Much ado was made over a handful of tropically-tinged aural snapshots when
Theme Park first burst out of the interweb traps with A Mountain We Love and Wax a little while back. While they may have been mere masters, they sounded more than ready for mass consumption: wistful and wiry, Miles Haughton's vox were at once ingenuous and intuitive. Lips were licked. Now almost chapped, the aforementioned tracks have finally been given a full release on Transgressive imprint
paradYse Records, and it's for this reason that The Lexington is tonight rammed to the rafters. Martinis and seven inches are frantically clinked and stashed respectively, as the eve assumes an air of "I was there": hacks and Huw Stephens anxiously await the debut London show from the quartet that are to contemporary indie genre-muddling what Lilt has been and always will be to the cornershop softdrink selection, Marcus Haughton emerging in a rather spectacular Planet Hollywood-does-hawaiian shirt short-sleeve number.
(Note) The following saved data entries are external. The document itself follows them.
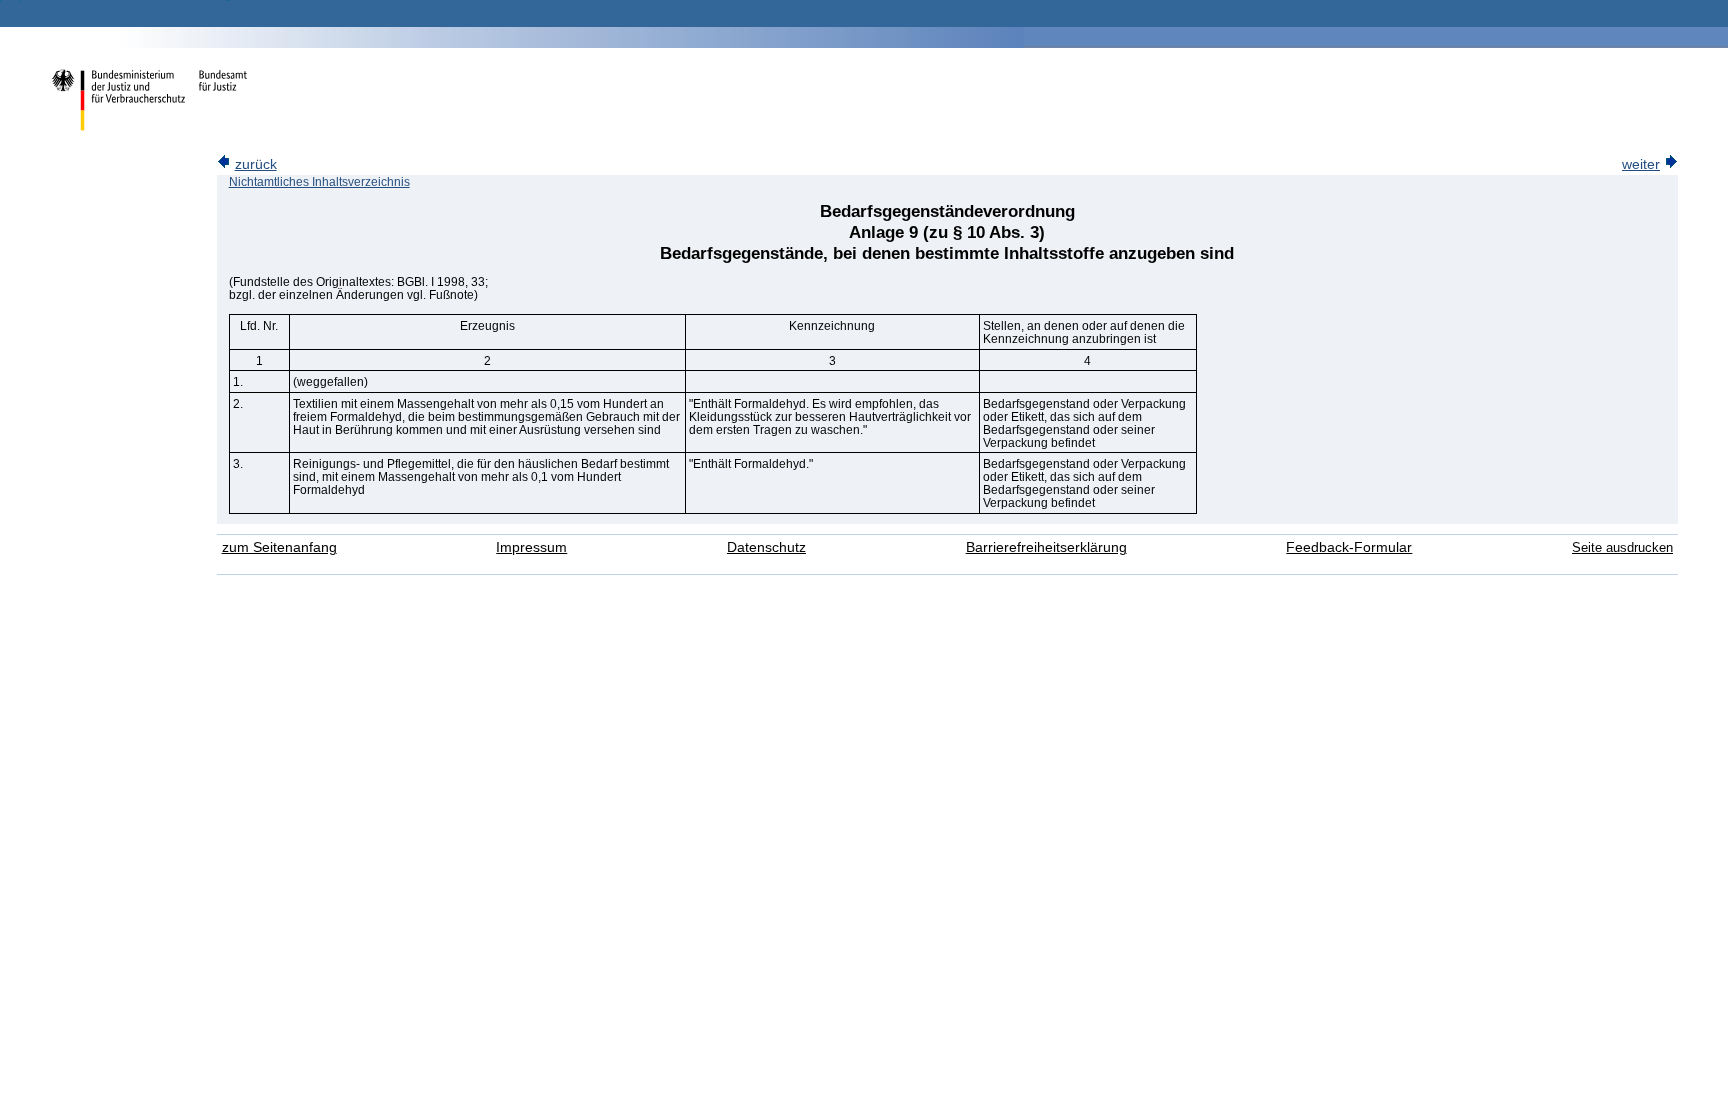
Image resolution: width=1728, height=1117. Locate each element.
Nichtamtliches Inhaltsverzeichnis (319, 182)
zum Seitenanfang (279, 547)
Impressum (531, 547)
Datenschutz (766, 547)
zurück (256, 164)
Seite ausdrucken (1622, 547)
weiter (1641, 164)
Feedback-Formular (1349, 547)
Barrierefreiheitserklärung (1046, 547)
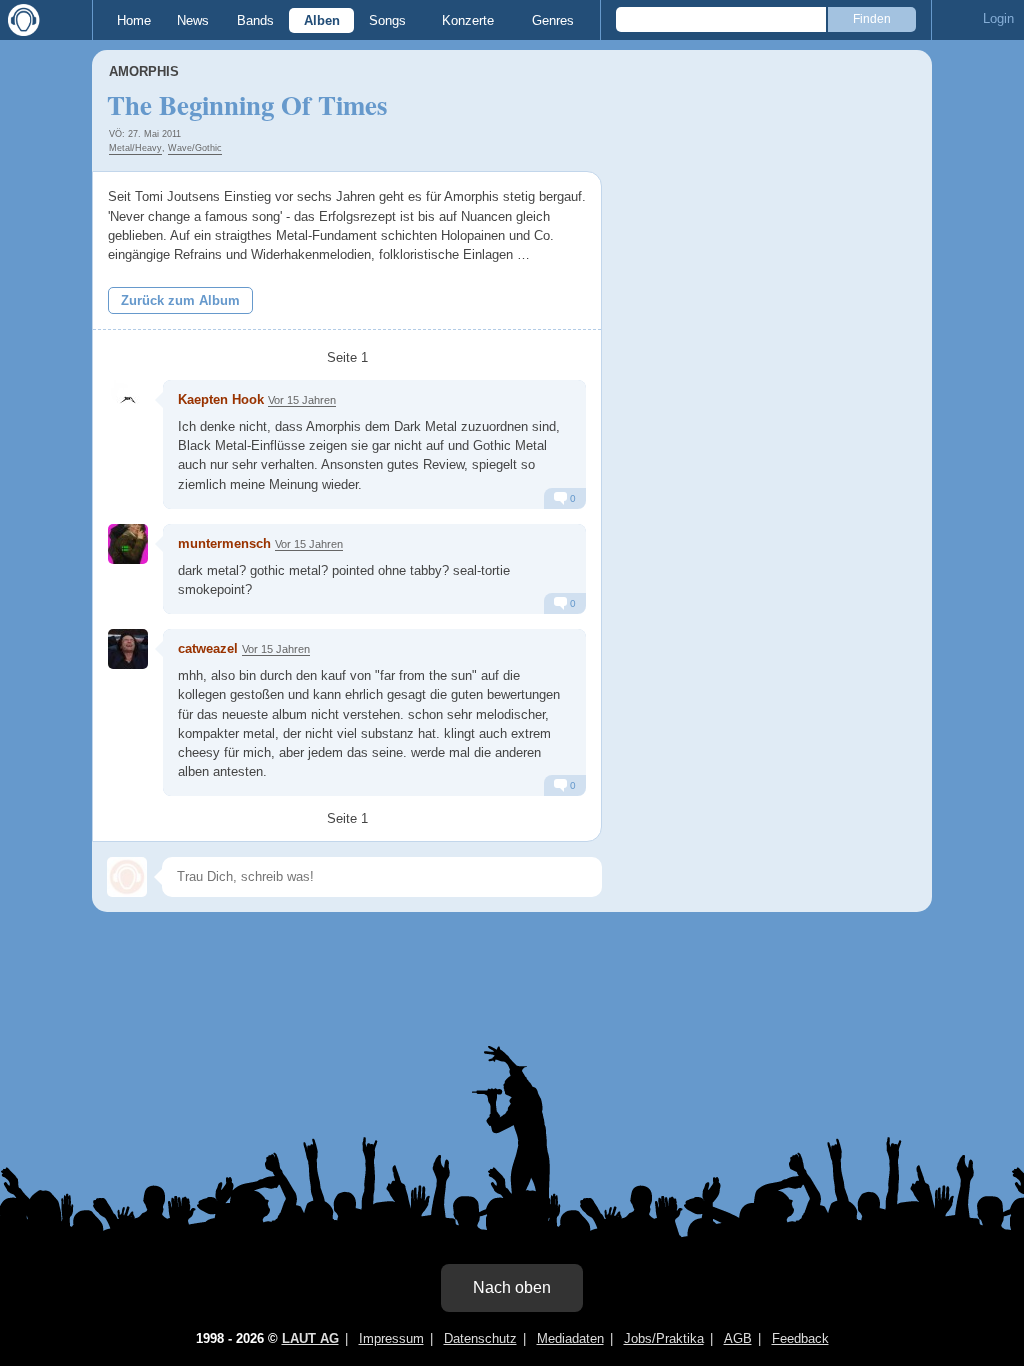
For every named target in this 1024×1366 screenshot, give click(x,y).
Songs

Blustering through the sanguine samples of opener A Mountain We Love, Oscar Manthorpe's buxom bass lines anchor perhaps the troupe's most effervescent effort. The following track too is equally estival, and similarly befitting given the blistering climes within. It's sand-between-the-toes tranquility, and as reverb-laden guitars glide past one another you can practically hear the coconuts clack. As bottom end duties are transferred to Louis Bhose stage-left, the segueing songs assimilate a Bombay Bicycle Club buoyancy, before a string snaps, a fabled, if clichéd auspicious omen if ever there were one. Wax seems sparse, and subsequently stark in contrast to all that precedes it, and as their fourth song of the soirée, only one succeeds it as they just about "flesh out about half an hour" as anticipated. When
we first spoke with Theme Park, Miles aspired to whip up a little motion within the venue, although feared gentle head nodding may be all they were in for. Seems as though a certain hope has already materialised, and more realised dreams will surely follow.